Explore the material:
- a) In the Servant passage, replace "sharp sword" with "keen blade" and write out the lines that begin with "The Lord called" and end with "in His quiver.".
- b) In the Servant passage, what does the Lord say He will also make the Servant?
- c) Extend the Servant passage past its final sentence.

Page text:
Listen to Me, O islands,
And pay attention, you peoples from afar.
The Lord called Me from the womb;
From the body of My mother He named Me.
2 And He has made My mouth like a sharp sword;
In the shadow of His hand He has concealed Me,
And He has also made Me a select arrow;
He has hidden Me in His quiver.
3 And He said to Me, "You are My Servant, Israel,
In Whom I will show My glory."
4 But I said, "I have toiled in vain,
I have spent My strength for nothing and vanity;
Yet surely the justice due to Me is with the Lord,
And My reward with My God."
5 And now says the Lord, who formed Me from the womb to be His Servant,
To bring Jacob back to Him, in order that Israel might be gathered to Him
(For I am honored in the sight of the Lord,
And My God is My strength),
6 He says, "It is too small a thing that
You should be My Servant
To raise up the tribes of Jacob, and to restore the preserved ones of Israel;
I will also make You a light of the nations
So that My salvation may reach to the end of the earth."
No prophet ever said, “Listen to me.” Delitzsch states, “They are to hear what He says, not merely in the words that follow … What follows is rather a vindication of His right to demand a hearing.”

Material shown:
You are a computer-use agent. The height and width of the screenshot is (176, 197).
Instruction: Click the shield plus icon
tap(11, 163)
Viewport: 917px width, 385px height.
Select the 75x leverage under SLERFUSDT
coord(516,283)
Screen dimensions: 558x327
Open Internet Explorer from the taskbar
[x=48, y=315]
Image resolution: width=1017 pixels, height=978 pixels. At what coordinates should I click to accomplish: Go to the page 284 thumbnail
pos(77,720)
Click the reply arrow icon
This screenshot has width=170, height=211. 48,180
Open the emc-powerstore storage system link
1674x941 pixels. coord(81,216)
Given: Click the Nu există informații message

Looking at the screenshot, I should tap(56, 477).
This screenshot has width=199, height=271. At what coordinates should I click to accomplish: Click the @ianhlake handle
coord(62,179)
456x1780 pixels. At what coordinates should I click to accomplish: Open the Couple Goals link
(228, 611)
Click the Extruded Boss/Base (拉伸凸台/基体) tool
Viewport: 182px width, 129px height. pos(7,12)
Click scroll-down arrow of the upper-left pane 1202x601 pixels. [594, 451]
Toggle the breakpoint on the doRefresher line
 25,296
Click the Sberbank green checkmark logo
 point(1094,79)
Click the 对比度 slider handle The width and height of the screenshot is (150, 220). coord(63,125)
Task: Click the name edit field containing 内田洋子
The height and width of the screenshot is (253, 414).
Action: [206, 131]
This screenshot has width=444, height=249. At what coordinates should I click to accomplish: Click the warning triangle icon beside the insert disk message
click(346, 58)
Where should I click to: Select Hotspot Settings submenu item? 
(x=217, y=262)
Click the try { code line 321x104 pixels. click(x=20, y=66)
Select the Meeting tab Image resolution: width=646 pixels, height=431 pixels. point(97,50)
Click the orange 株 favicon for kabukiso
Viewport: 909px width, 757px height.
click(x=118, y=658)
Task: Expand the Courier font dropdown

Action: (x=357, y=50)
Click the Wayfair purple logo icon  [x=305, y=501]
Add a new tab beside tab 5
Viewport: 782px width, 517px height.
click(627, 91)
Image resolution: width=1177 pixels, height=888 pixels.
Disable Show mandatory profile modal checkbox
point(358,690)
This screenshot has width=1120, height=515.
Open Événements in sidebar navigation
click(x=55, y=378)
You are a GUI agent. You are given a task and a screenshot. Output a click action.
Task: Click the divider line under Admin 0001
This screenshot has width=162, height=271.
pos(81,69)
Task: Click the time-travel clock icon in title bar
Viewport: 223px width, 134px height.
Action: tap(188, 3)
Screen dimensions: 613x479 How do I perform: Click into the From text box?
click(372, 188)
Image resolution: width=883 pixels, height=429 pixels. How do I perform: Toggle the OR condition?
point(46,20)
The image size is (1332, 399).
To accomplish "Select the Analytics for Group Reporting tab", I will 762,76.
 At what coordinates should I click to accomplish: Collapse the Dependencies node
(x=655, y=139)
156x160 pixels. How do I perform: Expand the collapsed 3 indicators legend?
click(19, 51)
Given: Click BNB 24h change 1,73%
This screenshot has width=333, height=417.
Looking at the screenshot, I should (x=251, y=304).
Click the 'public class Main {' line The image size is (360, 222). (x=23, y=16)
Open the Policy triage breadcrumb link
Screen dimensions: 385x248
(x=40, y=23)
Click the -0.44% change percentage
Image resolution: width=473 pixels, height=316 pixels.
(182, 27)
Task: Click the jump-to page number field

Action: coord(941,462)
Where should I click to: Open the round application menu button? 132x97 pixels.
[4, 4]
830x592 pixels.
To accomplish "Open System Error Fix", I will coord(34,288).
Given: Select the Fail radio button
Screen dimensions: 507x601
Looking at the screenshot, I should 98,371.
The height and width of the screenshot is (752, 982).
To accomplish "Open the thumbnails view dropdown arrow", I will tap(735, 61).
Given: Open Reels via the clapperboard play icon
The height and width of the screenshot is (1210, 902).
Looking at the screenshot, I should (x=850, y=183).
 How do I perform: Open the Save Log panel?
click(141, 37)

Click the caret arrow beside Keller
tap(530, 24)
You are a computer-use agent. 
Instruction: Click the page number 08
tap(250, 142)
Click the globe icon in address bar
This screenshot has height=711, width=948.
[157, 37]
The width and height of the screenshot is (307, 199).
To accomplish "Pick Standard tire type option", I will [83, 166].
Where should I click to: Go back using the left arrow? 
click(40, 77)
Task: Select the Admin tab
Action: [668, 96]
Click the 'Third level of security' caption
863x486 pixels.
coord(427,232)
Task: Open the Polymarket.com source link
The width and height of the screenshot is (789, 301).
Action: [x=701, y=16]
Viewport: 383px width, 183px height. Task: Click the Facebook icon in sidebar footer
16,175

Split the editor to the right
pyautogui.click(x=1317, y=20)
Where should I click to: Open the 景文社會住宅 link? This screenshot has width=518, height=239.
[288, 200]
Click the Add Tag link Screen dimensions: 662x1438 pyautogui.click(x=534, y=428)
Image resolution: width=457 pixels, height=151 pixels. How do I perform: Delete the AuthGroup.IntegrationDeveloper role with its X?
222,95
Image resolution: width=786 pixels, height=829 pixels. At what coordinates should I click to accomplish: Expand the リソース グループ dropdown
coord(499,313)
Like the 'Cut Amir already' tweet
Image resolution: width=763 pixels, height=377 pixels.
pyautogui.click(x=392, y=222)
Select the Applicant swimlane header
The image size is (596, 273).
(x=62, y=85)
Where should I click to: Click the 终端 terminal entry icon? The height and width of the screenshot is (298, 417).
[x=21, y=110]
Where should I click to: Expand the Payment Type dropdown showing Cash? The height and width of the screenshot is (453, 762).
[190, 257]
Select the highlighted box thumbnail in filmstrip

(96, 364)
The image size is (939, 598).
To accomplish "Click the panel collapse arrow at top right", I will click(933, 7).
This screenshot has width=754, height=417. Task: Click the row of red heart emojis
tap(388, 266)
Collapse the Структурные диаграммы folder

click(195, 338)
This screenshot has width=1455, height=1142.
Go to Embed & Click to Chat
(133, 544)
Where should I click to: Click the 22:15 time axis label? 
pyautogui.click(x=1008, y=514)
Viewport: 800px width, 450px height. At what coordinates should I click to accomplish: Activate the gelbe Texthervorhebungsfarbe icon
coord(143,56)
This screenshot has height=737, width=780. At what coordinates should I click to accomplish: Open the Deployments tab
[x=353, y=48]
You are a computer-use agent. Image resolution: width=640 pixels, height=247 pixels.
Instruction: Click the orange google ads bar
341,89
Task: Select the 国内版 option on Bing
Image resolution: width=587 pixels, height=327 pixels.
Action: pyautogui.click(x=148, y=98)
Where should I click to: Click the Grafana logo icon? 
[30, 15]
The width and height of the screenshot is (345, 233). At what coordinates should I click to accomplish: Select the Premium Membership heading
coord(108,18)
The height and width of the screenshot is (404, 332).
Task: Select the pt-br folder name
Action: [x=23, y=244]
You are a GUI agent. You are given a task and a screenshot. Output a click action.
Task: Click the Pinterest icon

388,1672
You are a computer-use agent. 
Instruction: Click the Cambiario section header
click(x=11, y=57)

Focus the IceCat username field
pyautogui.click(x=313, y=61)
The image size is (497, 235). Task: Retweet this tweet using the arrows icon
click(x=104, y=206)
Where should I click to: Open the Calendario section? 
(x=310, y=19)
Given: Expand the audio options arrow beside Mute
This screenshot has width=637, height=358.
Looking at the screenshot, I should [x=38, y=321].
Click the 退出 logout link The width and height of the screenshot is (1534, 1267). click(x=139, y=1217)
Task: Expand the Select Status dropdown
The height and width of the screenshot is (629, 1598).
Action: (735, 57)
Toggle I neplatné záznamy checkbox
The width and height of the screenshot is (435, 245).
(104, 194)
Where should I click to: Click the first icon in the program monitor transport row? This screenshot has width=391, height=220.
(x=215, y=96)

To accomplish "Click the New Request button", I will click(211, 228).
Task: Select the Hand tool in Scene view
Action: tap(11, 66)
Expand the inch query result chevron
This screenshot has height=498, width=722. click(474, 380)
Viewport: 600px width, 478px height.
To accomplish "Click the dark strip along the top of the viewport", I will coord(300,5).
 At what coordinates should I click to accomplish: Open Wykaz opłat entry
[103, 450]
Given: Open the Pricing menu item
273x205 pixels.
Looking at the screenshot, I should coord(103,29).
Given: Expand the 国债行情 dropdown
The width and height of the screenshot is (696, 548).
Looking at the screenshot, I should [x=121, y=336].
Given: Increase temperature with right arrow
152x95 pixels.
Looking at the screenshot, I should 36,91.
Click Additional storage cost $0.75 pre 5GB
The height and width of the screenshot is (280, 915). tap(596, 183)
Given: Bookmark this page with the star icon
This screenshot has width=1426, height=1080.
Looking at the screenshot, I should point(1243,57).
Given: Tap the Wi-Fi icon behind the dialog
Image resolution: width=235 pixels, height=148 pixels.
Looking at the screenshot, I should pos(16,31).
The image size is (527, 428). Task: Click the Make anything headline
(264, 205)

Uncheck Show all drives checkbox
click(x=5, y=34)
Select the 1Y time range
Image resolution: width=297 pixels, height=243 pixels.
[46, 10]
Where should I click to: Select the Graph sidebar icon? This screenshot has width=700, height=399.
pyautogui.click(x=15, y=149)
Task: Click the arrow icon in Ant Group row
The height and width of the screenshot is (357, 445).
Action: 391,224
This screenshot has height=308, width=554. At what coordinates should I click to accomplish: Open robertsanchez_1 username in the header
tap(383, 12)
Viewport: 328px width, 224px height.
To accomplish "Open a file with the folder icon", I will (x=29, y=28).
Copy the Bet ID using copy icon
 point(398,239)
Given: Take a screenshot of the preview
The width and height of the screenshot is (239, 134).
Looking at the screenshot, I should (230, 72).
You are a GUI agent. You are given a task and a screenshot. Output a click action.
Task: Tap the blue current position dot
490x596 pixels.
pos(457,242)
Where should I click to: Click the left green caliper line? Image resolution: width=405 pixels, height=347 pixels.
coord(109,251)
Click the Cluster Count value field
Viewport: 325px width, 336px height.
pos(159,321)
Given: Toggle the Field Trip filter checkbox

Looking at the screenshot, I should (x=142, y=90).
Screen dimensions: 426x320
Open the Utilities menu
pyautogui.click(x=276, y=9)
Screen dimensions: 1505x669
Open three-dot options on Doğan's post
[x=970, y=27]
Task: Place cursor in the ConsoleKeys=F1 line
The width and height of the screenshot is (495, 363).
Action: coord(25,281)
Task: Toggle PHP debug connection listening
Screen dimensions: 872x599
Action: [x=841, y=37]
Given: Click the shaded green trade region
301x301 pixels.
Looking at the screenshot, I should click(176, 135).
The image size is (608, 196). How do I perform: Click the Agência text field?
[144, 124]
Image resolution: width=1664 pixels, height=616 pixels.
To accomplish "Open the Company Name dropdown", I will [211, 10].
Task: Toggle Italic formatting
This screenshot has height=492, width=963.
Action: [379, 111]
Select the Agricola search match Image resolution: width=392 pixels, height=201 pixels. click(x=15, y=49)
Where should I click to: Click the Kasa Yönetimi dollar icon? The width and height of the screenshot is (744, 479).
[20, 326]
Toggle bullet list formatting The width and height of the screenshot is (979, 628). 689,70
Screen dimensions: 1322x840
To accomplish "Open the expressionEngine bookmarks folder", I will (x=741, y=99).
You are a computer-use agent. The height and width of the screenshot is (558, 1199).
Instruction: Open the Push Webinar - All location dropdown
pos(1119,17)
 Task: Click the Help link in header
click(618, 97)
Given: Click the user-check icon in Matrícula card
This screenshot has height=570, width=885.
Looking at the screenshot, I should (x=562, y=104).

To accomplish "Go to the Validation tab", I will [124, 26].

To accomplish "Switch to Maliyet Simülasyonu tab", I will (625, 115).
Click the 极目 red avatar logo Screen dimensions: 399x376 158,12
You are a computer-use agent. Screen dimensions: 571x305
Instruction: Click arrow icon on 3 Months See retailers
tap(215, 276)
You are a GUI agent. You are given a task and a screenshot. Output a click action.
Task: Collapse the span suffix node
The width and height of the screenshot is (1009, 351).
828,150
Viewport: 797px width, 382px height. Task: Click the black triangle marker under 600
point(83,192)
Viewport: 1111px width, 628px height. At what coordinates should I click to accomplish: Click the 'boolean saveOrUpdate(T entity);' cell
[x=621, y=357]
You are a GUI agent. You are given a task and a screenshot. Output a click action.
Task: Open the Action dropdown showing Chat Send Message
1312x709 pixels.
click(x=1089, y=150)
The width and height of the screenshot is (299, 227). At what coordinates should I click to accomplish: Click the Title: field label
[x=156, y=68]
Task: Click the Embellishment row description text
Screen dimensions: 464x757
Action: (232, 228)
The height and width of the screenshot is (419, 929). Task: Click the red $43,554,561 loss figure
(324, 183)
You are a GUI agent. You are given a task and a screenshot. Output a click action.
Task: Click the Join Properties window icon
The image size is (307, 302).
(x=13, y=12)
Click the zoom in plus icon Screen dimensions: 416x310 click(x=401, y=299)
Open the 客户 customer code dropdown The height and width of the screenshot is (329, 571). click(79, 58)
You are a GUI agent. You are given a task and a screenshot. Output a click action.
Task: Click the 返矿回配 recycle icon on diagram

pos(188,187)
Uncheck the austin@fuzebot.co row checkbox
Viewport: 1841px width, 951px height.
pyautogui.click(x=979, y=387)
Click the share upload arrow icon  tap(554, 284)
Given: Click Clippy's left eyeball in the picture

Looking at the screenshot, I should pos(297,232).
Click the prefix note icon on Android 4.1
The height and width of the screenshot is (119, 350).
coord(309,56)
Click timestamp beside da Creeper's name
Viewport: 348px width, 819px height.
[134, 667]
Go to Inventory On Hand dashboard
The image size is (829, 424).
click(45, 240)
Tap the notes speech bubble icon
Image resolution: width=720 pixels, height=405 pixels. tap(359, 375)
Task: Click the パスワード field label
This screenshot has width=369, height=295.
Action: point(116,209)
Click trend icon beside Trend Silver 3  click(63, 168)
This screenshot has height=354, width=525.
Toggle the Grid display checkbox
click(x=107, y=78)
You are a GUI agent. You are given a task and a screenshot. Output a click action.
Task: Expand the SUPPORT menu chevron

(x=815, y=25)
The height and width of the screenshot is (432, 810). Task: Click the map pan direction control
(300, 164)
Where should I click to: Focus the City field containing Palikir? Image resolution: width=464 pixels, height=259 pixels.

Task results:
- a)
The Lord called Me from the womb;
From the body of My mother He named Me.
2 And He has made My mouth like a keen blade;
In the shadow of His hand He has concealed Me,
And He has also made Me a select arrow;
He has hidden Me in His quiver.

- b) A light of the nations.

- c)
The Servant claims to be Israel (vs. 3), to be the Lord’s covenant (vs. 8), and the Lord’s salvation (vs. 6) - not to be the preacher or even the effectuator of these things, but to be them in Himself. No prophet would dare say such things about himself. How beautiful, astounding, and important is this Servant to the world?
Giving the name Israel to the Servant has led to a storm of controversy. But there is no need to allegorize it. We must accept it just as it is written, “You are My Servant, Israel.” Israel was the name of a man before it was adopted as the name of the nation. When Jacob was called Israel by the Lord, the weight of the world rested on the patriarch’s shoulders. But Jacob did not live up to anything close to pure holiness and righteousness. In the climax of the last section (chapter 48) we find the failure of the people Israel, who are also named Jacob by God.
“Hear this, O house of Jacob, who are named Israel
And who came forth from the loins of Judah,
Who swear by the name of the Lord
And invoke the God of Israel,
But not in truth nor in righteousness.”
The nation Israel also had a birth, but they grew up to be treacherous and deaf to instruction.
“You have not heard, you have not known.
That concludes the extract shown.